• Editor

Inflation worriers and warriors


Inflation continues to dominate the global investment agenda. Investors have become inflation worriers, mainly because persistently high inflation is forcing central banks to become inflation warriors.

Another reason for the focus on inflation is simply because developed economies have not seen anything like this in decades and responding to such high inflation falls outside the experience of most consumers, investors and indeed policymakers. In emerging markets like South Africa, it is a slightly different story. Inflation rates of 5% to 6% are not particularly unusual here. What is unusual is to have US inflation higher than South Africa’s as is currently the case.

Oiled up


One part of the inflation story is obviously the oil price. Much like other commodity prices, oil benefited from demand rebounding faster than supply (partly because supply is artificially constrained by OPEC quotas). More recently, Russia’s aggressive stance towards Ukraine and the risk of a war in the region have seen oil prices jump almost a third in the past three months. We don’t know where this is headed because no-one knows exactly what Russian President Putin’s end-goal is. Markets don’t like uncertainty, and the longer it persists, the longer the oil price can stay elevated while equity prices remain under pressure. In contrast, a resolution of the stand-off could see investors breathe out and oil prices decline.

Chart 1: Brent Crude oil price



Source: Refinitiv Datastream

Oil price increases feed directly into inflation statistics, but this is not inflation in the true sense. Yes, it increases the cost of living for consumers as well as the cost of doing business, but whether higher fuel prices cause inflation depends on whether businesses can pass on costs to consumers, and whether consumers can absorb those increases without reducing spending. In other words, rising oil prices in a strong economy with rising inflation (like the early 1970s) is a very different proposition than rising oil prices in a weak economy.

It is therefore important to understand the underlying economic picture.

Covid-19 was a shock to the global economy unlike anything previously experienced. Millions of people were forced to stay at home or did so voluntarily. Spending patterns, particularly in rich countries, shifted dramatically away from face-to-face services to goods. A well-worn example is that people cancelled gym memberships and bought home exercise equipment instead.

The other element to this story is monetary and particularly fiscal stimulus.
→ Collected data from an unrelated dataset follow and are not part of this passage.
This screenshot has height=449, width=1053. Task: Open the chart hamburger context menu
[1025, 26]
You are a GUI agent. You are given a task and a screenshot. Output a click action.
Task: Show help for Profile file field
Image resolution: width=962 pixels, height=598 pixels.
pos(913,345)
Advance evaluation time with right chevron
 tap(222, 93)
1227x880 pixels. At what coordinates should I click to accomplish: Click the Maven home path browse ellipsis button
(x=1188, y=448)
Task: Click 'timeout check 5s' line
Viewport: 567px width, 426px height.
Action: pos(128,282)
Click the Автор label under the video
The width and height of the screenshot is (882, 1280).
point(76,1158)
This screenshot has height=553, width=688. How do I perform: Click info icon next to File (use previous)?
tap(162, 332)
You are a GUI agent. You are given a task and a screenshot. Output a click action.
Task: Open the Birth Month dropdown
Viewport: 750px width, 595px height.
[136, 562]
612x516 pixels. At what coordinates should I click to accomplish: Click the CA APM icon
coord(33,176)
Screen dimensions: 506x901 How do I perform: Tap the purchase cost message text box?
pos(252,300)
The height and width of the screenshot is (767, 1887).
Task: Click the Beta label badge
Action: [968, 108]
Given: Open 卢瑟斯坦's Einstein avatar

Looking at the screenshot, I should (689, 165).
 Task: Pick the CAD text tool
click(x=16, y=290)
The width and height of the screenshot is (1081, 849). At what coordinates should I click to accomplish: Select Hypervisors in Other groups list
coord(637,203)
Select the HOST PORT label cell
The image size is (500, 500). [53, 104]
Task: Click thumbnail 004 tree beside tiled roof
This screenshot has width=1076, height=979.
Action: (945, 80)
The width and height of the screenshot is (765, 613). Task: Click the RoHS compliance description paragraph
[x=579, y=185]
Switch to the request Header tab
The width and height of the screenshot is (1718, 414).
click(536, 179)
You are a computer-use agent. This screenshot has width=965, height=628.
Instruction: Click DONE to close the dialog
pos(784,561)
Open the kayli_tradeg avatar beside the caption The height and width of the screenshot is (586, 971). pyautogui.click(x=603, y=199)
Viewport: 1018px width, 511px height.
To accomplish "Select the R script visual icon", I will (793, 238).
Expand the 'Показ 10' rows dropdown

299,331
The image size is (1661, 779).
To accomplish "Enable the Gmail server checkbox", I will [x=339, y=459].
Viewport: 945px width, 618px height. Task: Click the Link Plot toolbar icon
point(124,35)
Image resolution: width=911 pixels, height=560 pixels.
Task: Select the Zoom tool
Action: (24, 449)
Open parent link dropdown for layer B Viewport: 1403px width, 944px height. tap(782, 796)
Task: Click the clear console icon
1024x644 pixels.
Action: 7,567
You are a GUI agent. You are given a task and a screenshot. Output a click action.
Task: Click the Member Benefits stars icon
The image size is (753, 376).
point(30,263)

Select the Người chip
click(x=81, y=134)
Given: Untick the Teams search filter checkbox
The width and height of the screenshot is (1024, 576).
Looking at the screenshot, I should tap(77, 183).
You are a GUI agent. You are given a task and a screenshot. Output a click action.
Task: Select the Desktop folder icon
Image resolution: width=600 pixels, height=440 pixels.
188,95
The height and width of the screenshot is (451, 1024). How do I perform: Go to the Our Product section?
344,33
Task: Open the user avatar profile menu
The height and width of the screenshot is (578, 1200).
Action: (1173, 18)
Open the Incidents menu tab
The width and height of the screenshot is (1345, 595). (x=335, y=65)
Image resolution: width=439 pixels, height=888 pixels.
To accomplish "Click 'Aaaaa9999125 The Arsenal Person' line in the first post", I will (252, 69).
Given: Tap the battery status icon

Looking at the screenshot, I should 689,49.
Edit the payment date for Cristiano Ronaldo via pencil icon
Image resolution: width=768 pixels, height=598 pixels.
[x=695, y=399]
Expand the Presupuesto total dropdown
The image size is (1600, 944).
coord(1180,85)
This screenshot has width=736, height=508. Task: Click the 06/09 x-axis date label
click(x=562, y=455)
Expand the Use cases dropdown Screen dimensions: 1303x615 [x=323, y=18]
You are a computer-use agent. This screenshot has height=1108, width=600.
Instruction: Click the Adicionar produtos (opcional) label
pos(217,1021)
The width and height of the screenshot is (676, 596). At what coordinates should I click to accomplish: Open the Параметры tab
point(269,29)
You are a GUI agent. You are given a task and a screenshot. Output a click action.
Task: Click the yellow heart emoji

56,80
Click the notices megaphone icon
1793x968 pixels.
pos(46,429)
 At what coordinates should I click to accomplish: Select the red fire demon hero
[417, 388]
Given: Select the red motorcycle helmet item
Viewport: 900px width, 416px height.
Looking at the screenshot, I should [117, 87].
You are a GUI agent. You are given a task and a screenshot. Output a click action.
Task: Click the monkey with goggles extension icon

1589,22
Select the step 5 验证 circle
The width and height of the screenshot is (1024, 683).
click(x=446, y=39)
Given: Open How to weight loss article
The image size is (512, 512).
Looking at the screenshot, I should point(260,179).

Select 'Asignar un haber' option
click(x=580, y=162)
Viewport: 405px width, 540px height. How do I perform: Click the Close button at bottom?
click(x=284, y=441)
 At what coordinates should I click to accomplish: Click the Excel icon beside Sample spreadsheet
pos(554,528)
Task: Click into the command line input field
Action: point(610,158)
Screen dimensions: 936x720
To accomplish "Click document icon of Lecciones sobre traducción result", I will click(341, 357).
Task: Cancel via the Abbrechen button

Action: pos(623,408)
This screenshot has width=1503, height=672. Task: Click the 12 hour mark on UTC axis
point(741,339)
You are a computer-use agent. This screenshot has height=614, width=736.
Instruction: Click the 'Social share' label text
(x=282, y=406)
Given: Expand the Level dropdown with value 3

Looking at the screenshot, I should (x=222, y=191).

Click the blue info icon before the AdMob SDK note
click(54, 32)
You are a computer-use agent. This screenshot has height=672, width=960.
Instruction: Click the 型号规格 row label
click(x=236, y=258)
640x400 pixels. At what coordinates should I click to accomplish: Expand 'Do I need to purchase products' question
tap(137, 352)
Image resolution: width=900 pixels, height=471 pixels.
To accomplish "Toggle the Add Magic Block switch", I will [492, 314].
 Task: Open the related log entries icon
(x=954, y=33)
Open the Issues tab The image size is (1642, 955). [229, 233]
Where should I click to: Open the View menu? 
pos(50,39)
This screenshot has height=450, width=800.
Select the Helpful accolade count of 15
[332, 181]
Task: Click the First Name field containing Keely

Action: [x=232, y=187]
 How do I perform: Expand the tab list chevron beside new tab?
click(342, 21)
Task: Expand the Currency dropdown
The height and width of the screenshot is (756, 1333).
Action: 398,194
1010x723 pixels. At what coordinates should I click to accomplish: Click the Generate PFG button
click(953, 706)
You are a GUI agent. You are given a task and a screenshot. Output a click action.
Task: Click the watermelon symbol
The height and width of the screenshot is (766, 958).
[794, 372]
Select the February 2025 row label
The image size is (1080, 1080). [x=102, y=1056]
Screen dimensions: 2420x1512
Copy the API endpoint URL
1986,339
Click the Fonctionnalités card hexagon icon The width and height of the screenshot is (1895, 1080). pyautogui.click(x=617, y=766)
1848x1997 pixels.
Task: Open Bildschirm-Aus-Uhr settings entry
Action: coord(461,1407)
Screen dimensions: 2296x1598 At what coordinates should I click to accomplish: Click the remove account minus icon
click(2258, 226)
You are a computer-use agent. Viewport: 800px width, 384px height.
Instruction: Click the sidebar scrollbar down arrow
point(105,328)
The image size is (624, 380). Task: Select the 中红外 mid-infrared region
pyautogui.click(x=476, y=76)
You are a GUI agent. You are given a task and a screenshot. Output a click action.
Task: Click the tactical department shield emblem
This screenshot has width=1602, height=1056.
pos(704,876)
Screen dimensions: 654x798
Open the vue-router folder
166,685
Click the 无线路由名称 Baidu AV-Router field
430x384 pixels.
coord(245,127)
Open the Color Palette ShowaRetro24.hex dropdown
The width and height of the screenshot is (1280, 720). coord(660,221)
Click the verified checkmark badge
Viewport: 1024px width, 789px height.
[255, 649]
Governments in rich countries were quick to lock down their economies in the face of the new virus, but they were also quick to provide financial support to workers and businesses. In poorer countries like South Africa, support was obviously on a much smaller scale. In the richest country of them all, the US, the support was historically large. Trillions of dollars were injected into the US economy through two large fiscal packages signed off by President Trump in 2020 and President Biden in early 2021. For the first time ever, total US household income increased during a recession. In other words, households had more money to spend, but fewer things to spend on. Some of this money was therefore saved, but a large portion was channelled into spending on goods which jumped well above pre-pandemic trends while spending in services languished below pre-pandemic trends.

Chart 2: US household income and spending



Source: Refinitiv Datastream

Goods are physical items that take up space. They need to be produced, transported and distributed. They often have long and complex supply chains. These were always prone to disruption, something that was not necessarily well understood before Covid. The lockdowns and quarantines provided disruption in spades and at every stage of the supply chain. This continues to this day, especially in China where a zero-Covid policy remains in force.

Labour shortages


The final ingredient is labour shortages. Right at the start of the pandemic, we said that behaviour will change in profound but unexpected ways. One of these unexpected changes is that large numbers of people have reassessed their relationship with work and have dropped out of the labour force, especially in the US where there are more job openings than unemployed people. Only time will tell if they will be lured back by higher wages and better working conditions.

The US experience matters greatly for the rest of the world since the US Federal Reserve’s policies impact financial markets in every corner of the globe.

The Fed has traditionally viewed inflation through the lens of the labour market. In other words, it believed that low unemployment tends to push up wages and ultimately consumer prices, a relationship known to economists as the Phillips Curve. The Phillips Curve relationship largely broke down over the last two decades due to global labour competition and technological change. If current labour shortages persist and lead to continuously rising wages, which in turn put upward pressure on prices, central banks are likely to get very nervous and interest rate increases could accelerate faster than currently priced in. At the extreme, interest rate increases aimed at cooling the economy can lead to a recession, an outcome neither the market nor central bankers want, but can still happen.

It also matters whether people believe the price increases will be once off or persistent. If the latter, those beliefs become self-fulfilling. Central banks also therefore place great importance on this notion of stable “inflation expectations”.